[THE RECORDS — start]

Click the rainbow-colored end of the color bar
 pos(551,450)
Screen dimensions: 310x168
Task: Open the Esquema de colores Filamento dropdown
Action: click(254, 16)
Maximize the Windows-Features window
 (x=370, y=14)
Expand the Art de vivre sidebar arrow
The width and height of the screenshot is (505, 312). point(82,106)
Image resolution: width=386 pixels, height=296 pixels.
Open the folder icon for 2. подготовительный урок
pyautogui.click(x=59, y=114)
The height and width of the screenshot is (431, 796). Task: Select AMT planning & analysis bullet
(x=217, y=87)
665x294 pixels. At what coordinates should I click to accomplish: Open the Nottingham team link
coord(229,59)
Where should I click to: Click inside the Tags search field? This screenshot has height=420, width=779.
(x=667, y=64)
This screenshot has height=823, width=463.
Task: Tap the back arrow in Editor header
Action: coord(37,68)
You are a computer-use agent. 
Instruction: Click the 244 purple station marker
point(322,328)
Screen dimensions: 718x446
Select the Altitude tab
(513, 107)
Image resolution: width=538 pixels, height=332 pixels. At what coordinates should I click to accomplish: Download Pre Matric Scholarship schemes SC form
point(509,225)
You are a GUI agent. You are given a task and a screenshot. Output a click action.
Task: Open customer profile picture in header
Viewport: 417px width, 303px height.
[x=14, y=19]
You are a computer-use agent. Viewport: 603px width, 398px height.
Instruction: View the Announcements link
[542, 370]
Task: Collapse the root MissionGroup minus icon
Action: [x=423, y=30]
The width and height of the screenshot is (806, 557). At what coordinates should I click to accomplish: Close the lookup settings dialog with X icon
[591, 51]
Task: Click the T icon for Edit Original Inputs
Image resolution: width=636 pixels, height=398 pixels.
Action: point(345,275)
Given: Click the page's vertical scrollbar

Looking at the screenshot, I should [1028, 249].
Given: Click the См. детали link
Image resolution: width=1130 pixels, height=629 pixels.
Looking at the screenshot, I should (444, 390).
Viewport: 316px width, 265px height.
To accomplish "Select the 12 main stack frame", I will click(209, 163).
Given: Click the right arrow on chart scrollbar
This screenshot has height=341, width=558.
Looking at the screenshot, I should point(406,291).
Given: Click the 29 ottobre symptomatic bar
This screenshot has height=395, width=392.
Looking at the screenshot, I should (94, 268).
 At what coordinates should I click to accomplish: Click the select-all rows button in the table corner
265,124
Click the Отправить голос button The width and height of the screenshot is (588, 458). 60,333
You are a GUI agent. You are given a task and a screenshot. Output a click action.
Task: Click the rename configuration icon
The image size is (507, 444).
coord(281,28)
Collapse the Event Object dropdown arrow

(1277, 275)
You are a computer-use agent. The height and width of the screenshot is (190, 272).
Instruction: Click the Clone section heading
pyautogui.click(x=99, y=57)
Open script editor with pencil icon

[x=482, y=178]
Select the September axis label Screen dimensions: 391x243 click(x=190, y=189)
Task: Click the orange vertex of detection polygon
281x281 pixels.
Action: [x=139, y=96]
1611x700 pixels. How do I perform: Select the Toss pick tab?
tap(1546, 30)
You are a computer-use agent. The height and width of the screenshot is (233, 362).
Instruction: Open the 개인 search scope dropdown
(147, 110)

[THE RECORDS — finish]

EXERCISE INSTRUCTIONS:
Nothing should be missing: every line above must be reproduced exactly.

TASK ANSWER:
Click the rainbow-colored end of the color bar
 pos(551,450)
Screen dimensions: 310x168
Task: Open the Esquema de colores Filamento dropdown
Action: click(254, 16)
Maximize the Windows-Features window
 (x=370, y=14)
Expand the Art de vivre sidebar arrow
The width and height of the screenshot is (505, 312). point(82,106)
Image resolution: width=386 pixels, height=296 pixels.
Open the folder icon for 2. подготовительный урок
pyautogui.click(x=59, y=114)
The height and width of the screenshot is (431, 796). Task: Select AMT planning & analysis bullet
(x=217, y=87)
665x294 pixels. At what coordinates should I click to accomplish: Open the Nottingham team link
coord(229,59)
Where should I click to: Click inside the Tags search field? This screenshot has height=420, width=779.
(x=667, y=64)
This screenshot has height=823, width=463.
Task: Tap the back arrow in Editor header
Action: coord(37,68)
You are a computer-use agent. 
Instruction: Click the 244 purple station marker
point(322,328)
Screen dimensions: 718x446
Select the Altitude tab
(513, 107)
Image resolution: width=538 pixels, height=332 pixels. At what coordinates should I click to accomplish: Download Pre Matric Scholarship schemes SC form
point(509,225)
You are a GUI agent. You are given a task and a screenshot. Output a click action.
Task: Open customer profile picture in header
Viewport: 417px width, 303px height.
[x=14, y=19]
You are a computer-use agent. Viewport: 603px width, 398px height.
Instruction: View the Announcements link
[542, 370]
Task: Collapse the root MissionGroup minus icon
Action: [x=423, y=30]
The width and height of the screenshot is (806, 557). At what coordinates should I click to accomplish: Close the lookup settings dialog with X icon
[591, 51]
Task: Click the T icon for Edit Original Inputs
Image resolution: width=636 pixels, height=398 pixels.
Action: point(345,275)
Given: Click the page's vertical scrollbar

Looking at the screenshot, I should [1028, 249].
Given: Click the См. детали link
Image resolution: width=1130 pixels, height=629 pixels.
Looking at the screenshot, I should (444, 390).
Viewport: 316px width, 265px height.
To accomplish "Select the 12 main stack frame", I will click(209, 163).
Given: Click the right arrow on chart scrollbar
This screenshot has height=341, width=558.
Looking at the screenshot, I should point(406,291).
Given: Click the 29 ottobre symptomatic bar
This screenshot has height=395, width=392.
Looking at the screenshot, I should (94, 268).
 At what coordinates should I click to accomplish: Click the select-all rows button in the table corner
265,124
Click the Отправить голос button The width and height of the screenshot is (588, 458). 60,333
You are a GUI agent. You are given a task and a screenshot. Output a click action.
Task: Click the rename configuration icon
The image size is (507, 444).
coord(281,28)
Collapse the Event Object dropdown arrow

(1277, 275)
You are a computer-use agent. The height and width of the screenshot is (190, 272).
Instruction: Click the Clone section heading
pyautogui.click(x=99, y=57)
Open script editor with pencil icon

[x=482, y=178]
Select the September axis label Screen dimensions: 391x243 click(x=190, y=189)
Task: Click the orange vertex of detection polygon
281x281 pixels.
Action: [x=139, y=96]
1611x700 pixels. How do I perform: Select the Toss pick tab?
tap(1546, 30)
You are a computer-use agent. The height and width of the screenshot is (233, 362).
Instruction: Open the 개인 search scope dropdown
(147, 110)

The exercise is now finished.